Tal-ee Roberts is our tech maestro; he built the site and all it’s features. He’s a genius. Ken Marold designed it—we wanted to have the best looking and most user friendly tool for consumers to get clear info on products, and he really delivered. Peter Kray is our publisher and deals with our ad sales, along with Chris Van Leuven, who’s on contract for us. And I coordinate all our testers. Right now, we have 42 testers, and I’m recruiting more every other week or so. Each one is an independent freelancer who knows their particular niche very well, and each one came recommended by folks we respect. It’s shaping up to be a sort of All Star team of outdoor industry testers. The idea is that you should be able to come to the Gear Institute and no matter what you’re looking for, you’re going to get straight, objective advice from someone whose opinion is well respected.

Is the Gear Institute working to be the Consumer Reports of gear? 

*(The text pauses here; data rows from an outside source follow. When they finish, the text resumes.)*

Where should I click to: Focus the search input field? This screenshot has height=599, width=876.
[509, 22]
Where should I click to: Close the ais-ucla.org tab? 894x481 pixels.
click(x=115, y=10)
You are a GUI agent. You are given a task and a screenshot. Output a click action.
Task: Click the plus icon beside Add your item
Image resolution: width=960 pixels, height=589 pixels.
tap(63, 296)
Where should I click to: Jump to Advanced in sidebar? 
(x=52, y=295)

In a lot of ways, yes. We are totally inspired by their approach. Outdoor gear buyers invest heavily in their gear, and sometimes put their lives on it, and they deserve an organization like Consumer Reports that is totally objective and only concerned with helping them make smart gear choices. There are some differences—for example, Gear Institute has to sell ads to support our site, but we take a strict, old school journalism approach to separating editorial from advertising interests. Our reports come straight from our independent testers, and our advertisers know they can’t influence those reports. 

In your lifetime, how many products have you reviewed? 

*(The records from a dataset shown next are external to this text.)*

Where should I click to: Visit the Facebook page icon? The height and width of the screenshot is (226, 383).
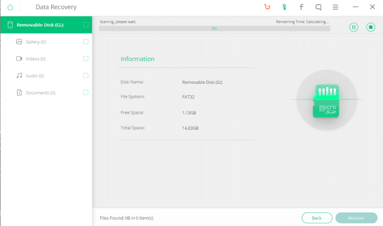point(301,7)
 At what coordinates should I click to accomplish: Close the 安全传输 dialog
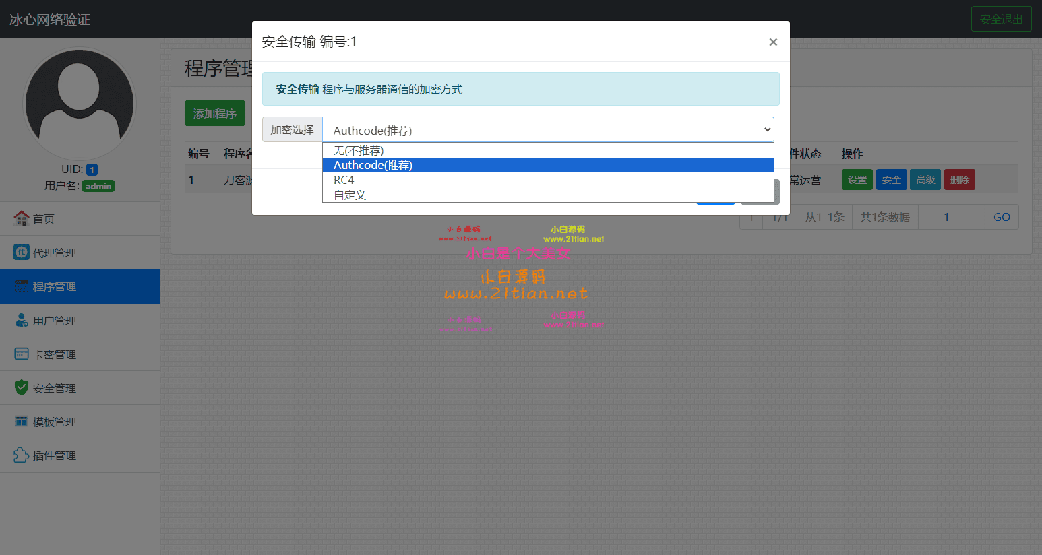coord(773,42)
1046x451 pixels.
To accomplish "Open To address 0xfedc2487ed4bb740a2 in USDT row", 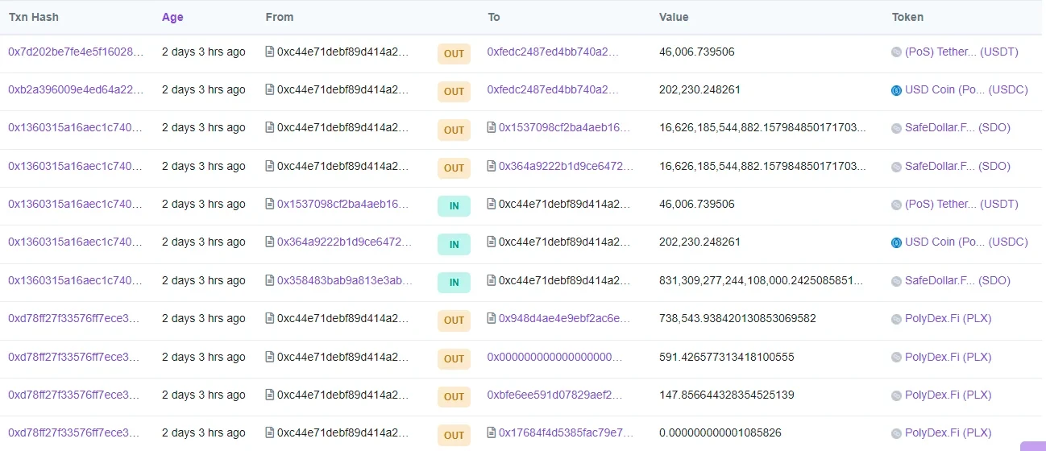I will pyautogui.click(x=553, y=52).
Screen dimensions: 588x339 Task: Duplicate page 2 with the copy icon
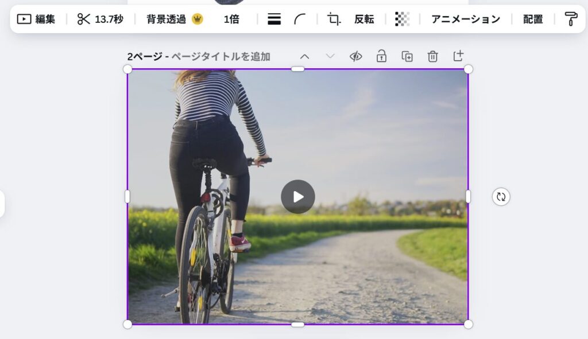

More than I can count. I was at Outside magazine for 6 years, doing a lot of gear stories. I spent years testing gear of all sorts, so I have a good sense of how most of the technology works. But these days, I leave the testing mostly to our crew, who can focus on one niche at a time. 

What's the worst piece of gear you've ever reviewed? Did that review see the light of day? 

Oh man, there’s been a bunch. Some companies make the silliest stuff. But junk isn’t really worth anyone’s time. We’ll give it a fair shake, but with so many products to choose from, we usually invest our time in stuff we can recommend for someone, rather than to just publish an alert that some product no one has heard of isn’t up to snuff. But if we take the time to review a major, production-line product, and it falls apart, we’ll definitely publish the results. 

What's the difference between a "good" gear expert and a "bad" gear expert? 

There’s a lot. But mainly a “good” gear expert is able to step outside of his or her own biases and help explain the product’s strengths and weaknesses objectively—so any buyer can understand its strengths and weaknesses, and make their own decision. “Bad” gear experts are usually just folks whose opinion on a product is a reflection of their own personal tastes. A good gear expert has seen enough product to know who will love the product, who will hate it, and how it compares to other products like it. They speak for everyone, not just for themselves. 

Are you getting pushback from companies about being "too honest"? 

No. The opposite actually. What we hear on the trade show floor is a lot of encouragement, and almost gratitude for finally filling this gap. People want something real. I think it’s a bigger shift in marketing strategies that social media is helping bringing about. It’s all about authenticity. With so many people voting with their “Like” and “Share” buttons, it’s clear that people mostly respond to what they believe in. And you don’t stand a chance if you’re not credible. So I think it’s sort of an old-school, out of touch mindset to say “give us a glowing review or we’ll never work with you again.” But the responsibility goes both ways—whether we praise a product or criticize it, the goal is always the same: be fair, be thorough, and let the evidence do the talking. We don’t expect marketers to love every one of our reviews. But we do hope our testers have earned their respect. The good thing is that most of the products in this industry are really good—they do what they’re supposed to do without a lot of sacrifices—and so it’s rare that we have to call something out. 

Are you ever disappointed when you don't get pushback from companies about being "too honest"? 

Funny question—no. We’re not gunning for a fight. We’re just having a great time.